A rolled hem foot is specially designed to help you achieve tiny neat hemlines on lightweight fabrics. As you can see, there is a little spiral guide on the foot.
This is to tuck your fabric edge into a neat fold just before it goes under the needle.
You will see this hem on things like napkins, bandanas, and formal dresses in satins or chiffons. This size of hem is very hard to achieve neatly with simple pressing because it is so small. And many of the fabrics it is appropriate on are not able to be ironed or pressed.
My girl Taylor came home with a few new maxi dresses from Nanny and Papaw a few days ago. They were all so cute on her, but all but one were way too long. Enter the rolled hem foot!
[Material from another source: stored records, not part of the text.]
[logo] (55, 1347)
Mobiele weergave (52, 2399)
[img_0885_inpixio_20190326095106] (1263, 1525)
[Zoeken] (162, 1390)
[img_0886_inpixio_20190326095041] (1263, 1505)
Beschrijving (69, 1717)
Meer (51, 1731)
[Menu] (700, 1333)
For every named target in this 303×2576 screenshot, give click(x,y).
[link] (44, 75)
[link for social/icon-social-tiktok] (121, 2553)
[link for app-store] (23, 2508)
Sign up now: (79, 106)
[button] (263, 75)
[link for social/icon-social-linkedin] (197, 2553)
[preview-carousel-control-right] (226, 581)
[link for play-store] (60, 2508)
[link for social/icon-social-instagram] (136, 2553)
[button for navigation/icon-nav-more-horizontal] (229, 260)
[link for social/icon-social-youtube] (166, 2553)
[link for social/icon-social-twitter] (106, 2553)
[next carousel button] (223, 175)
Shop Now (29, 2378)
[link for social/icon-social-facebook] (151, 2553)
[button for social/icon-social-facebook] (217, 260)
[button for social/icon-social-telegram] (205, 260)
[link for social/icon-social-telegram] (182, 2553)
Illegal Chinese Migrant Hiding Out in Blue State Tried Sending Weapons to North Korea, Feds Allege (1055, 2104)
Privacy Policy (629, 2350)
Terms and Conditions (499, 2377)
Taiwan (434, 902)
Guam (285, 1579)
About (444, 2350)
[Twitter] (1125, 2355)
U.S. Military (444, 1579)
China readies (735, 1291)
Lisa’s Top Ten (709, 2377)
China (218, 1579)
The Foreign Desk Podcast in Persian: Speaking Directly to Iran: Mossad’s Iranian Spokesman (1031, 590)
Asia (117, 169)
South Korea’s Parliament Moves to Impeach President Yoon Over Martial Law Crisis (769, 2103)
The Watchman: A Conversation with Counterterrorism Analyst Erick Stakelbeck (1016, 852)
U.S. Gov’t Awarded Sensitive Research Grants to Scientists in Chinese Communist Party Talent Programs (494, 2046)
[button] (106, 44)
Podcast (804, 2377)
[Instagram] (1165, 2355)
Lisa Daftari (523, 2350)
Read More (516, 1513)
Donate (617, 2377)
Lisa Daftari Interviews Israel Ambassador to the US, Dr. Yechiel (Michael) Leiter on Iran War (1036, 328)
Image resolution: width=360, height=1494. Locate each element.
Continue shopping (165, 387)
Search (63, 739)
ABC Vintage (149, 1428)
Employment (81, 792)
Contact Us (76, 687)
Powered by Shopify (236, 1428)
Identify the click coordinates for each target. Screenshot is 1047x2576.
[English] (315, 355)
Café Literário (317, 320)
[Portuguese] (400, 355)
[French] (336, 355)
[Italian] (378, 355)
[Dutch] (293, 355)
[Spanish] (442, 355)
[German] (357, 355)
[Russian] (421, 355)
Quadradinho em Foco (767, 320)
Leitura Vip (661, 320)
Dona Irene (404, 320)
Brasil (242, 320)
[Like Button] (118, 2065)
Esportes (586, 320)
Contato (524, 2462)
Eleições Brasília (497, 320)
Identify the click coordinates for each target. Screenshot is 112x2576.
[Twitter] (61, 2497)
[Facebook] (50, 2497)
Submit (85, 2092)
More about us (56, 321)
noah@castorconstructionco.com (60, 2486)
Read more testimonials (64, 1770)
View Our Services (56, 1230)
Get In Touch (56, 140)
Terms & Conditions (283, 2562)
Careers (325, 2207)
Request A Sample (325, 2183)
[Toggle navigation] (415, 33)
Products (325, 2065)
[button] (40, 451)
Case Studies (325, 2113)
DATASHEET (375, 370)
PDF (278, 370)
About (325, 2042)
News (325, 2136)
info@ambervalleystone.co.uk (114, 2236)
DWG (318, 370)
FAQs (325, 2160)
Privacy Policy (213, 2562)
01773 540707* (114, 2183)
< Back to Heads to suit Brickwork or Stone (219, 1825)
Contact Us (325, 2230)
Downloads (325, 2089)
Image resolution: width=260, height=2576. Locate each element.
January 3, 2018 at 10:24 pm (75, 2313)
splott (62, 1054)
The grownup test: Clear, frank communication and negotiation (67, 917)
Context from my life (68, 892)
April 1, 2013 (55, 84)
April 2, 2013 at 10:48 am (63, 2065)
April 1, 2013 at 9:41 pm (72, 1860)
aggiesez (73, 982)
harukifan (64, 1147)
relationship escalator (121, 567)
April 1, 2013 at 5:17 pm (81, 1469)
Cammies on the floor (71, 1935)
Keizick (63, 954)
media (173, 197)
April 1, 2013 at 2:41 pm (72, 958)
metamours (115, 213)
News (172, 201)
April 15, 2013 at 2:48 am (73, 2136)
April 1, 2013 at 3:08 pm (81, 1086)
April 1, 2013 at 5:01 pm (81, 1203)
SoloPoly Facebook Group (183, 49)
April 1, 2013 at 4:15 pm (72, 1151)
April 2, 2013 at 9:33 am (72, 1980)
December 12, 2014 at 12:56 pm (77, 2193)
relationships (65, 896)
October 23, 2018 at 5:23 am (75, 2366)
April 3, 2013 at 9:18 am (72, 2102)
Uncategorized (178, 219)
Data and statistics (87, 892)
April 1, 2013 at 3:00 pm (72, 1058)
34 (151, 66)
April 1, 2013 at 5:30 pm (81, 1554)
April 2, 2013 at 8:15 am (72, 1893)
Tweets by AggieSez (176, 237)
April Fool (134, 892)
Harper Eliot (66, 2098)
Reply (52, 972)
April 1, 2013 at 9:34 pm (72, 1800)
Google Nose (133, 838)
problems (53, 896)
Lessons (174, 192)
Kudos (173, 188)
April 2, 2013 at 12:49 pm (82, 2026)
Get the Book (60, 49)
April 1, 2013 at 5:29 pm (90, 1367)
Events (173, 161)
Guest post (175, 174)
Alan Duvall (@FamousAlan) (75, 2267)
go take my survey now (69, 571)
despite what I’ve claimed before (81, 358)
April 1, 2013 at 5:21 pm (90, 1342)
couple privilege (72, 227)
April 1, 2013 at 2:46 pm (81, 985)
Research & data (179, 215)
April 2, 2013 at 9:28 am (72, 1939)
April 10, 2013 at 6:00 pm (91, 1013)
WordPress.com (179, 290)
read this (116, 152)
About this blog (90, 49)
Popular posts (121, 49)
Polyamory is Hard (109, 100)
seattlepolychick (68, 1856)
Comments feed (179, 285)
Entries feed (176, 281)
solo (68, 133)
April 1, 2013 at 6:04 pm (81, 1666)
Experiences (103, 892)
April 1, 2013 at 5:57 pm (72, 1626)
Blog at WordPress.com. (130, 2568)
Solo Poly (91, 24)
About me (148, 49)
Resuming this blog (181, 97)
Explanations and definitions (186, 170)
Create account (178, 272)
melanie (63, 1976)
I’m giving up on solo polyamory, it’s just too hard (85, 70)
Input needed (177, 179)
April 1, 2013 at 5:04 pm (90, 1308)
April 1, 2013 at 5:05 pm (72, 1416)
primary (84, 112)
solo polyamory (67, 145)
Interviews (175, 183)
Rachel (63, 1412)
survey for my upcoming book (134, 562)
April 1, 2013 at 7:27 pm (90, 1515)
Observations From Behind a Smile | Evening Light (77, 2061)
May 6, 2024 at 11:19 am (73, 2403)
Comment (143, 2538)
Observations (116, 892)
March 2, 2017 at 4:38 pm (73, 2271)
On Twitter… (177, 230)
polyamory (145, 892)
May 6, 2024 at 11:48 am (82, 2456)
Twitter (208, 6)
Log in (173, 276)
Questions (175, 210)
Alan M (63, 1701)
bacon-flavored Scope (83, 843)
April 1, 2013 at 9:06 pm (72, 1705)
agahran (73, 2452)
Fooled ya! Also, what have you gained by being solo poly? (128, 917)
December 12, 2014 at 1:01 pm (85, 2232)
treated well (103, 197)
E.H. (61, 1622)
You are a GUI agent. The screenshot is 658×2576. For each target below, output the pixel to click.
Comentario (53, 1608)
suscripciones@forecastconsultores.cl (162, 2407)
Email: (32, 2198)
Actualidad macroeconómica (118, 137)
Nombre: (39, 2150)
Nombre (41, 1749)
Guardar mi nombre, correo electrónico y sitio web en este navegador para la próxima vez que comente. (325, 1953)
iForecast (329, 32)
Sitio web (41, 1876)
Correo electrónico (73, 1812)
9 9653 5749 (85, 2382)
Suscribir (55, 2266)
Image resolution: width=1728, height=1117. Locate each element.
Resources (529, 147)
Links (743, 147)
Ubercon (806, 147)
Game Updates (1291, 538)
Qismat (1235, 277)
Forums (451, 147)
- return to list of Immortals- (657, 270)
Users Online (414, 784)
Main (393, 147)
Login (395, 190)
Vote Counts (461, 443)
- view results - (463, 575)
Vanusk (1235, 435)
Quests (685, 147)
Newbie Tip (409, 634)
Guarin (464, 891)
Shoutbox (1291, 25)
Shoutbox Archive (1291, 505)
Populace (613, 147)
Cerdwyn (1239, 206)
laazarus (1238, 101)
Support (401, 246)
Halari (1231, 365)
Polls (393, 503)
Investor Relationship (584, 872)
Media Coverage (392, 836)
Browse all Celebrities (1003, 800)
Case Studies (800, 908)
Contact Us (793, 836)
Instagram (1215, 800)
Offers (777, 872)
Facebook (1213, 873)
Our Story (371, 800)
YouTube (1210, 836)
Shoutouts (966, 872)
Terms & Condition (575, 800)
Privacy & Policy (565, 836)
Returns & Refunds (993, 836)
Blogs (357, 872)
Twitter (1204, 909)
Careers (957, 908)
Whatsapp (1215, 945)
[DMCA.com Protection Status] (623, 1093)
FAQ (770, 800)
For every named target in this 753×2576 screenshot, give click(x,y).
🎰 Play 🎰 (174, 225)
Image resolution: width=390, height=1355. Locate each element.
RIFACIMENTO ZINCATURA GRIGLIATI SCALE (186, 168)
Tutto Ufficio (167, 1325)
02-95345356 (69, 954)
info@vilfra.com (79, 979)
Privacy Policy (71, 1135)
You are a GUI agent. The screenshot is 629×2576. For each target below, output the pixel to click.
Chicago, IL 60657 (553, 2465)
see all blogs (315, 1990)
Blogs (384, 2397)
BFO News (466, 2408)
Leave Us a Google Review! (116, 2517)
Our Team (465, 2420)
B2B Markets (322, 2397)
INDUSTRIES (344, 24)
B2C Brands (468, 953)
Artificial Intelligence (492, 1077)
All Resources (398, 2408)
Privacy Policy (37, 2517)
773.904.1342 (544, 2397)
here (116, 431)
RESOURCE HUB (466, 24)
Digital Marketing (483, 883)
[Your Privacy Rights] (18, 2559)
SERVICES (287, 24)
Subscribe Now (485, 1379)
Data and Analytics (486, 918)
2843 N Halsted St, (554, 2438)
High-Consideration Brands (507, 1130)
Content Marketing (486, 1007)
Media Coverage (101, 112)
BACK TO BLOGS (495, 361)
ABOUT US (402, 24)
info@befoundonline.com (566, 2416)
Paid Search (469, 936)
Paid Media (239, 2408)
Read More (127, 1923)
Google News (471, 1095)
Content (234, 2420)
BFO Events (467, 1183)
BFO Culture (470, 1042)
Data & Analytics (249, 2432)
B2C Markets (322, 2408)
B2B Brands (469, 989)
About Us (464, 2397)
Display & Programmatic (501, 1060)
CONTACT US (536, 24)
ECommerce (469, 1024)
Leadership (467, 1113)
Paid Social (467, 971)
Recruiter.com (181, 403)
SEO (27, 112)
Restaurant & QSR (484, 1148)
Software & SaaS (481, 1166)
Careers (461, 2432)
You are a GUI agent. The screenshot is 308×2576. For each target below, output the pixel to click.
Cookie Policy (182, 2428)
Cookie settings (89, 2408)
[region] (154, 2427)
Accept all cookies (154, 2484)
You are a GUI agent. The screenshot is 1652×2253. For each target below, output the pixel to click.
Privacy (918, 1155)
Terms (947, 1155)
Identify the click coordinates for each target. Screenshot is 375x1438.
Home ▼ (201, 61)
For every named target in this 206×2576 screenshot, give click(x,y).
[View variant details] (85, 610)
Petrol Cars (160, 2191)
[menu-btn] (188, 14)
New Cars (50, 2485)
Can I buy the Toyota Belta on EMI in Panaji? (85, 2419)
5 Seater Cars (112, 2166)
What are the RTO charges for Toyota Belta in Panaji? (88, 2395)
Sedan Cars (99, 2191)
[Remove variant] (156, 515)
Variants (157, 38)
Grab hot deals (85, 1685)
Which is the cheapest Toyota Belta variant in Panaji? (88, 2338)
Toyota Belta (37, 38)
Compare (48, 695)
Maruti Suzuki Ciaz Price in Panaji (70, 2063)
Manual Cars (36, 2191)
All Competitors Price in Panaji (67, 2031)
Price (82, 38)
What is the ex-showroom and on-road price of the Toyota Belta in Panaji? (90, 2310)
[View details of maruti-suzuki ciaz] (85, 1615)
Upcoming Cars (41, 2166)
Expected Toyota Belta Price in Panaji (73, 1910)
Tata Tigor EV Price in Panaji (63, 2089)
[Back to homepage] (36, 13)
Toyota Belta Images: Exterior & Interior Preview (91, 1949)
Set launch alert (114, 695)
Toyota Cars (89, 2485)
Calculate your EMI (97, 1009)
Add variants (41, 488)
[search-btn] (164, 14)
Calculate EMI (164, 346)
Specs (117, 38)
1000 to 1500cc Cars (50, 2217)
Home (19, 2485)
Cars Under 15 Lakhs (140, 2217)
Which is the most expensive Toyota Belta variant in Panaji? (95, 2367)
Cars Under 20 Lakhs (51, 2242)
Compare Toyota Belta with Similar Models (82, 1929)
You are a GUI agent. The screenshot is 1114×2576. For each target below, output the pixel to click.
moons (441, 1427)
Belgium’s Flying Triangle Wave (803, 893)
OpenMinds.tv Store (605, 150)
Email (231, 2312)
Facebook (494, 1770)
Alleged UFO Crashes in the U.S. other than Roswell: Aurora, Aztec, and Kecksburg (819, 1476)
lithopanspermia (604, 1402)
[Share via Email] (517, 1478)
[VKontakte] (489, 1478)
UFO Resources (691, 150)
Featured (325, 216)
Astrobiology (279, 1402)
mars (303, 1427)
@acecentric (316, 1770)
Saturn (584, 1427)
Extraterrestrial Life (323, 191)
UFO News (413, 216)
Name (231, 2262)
This dress was made from super stretchy knit, so I was a little nervous about how the rolled hem foot would handle it. Fabric like this can have a tendency to get sucked down into your machine with a standard zigzag foot. There was no need to worry though - it handled it wonderfully! Now if this were not a maxi dress you would probably want to go with something more stretch friendly like a three step zigzag or a double needle stitch. But because the hemline has such freedom of movement this was perfect.
I cut the dress off just 1/4 inch longer than I wanted the final length to be. Then I hemmed the raw edge of the piece I cut off to make sure the fabric would work with the foot. It turned out great, so I started on the dress.
It can be a little fiddly to get your seam started, especially on a closed hem like a dress, so I recommend starting near a side seam if possible. Slide the edge of your fabric up and into the spiral guide. It will help keep it feeding in neatly if you hold the edge folded a bit over the left side of the foot.
Your needle needs to be in the center position, and you want to start with a slow speed and remain there until you are comfortable going a bit faster. It's important to keep your seam folded up as it goes into the foot. Keep your hand on the fabric to keep it from shifting and pulling out of the guide.
Two important tips to remember: make sure that the edge you are hemming is a smooth one. Look it over before hemming and make sure you don't have any jagged spots. The edge you are hemming also needs to be a clean edge. Trim any frayed threads before hemming or they will end up getting rolled into your hem and sticking out from it.
I sewed a few other fabrics to show you how it behaves with them. I'm working on a skirt for Lily using these fun mustache bandanas. But the bottom of the bandanas had this lettering that I wanted to get rid of, so I cut it off and hemmed it. This fabric did particularly well with the rolled hem foot.
This is a strip of satin that shows what happens if you have an uneven or frayed edge.
This foot did not come with my machine, but it is available at a very reasonable price. Mine came in this kit (not an affiliate link), which is less than $10 including shipping and includes 11 pieces.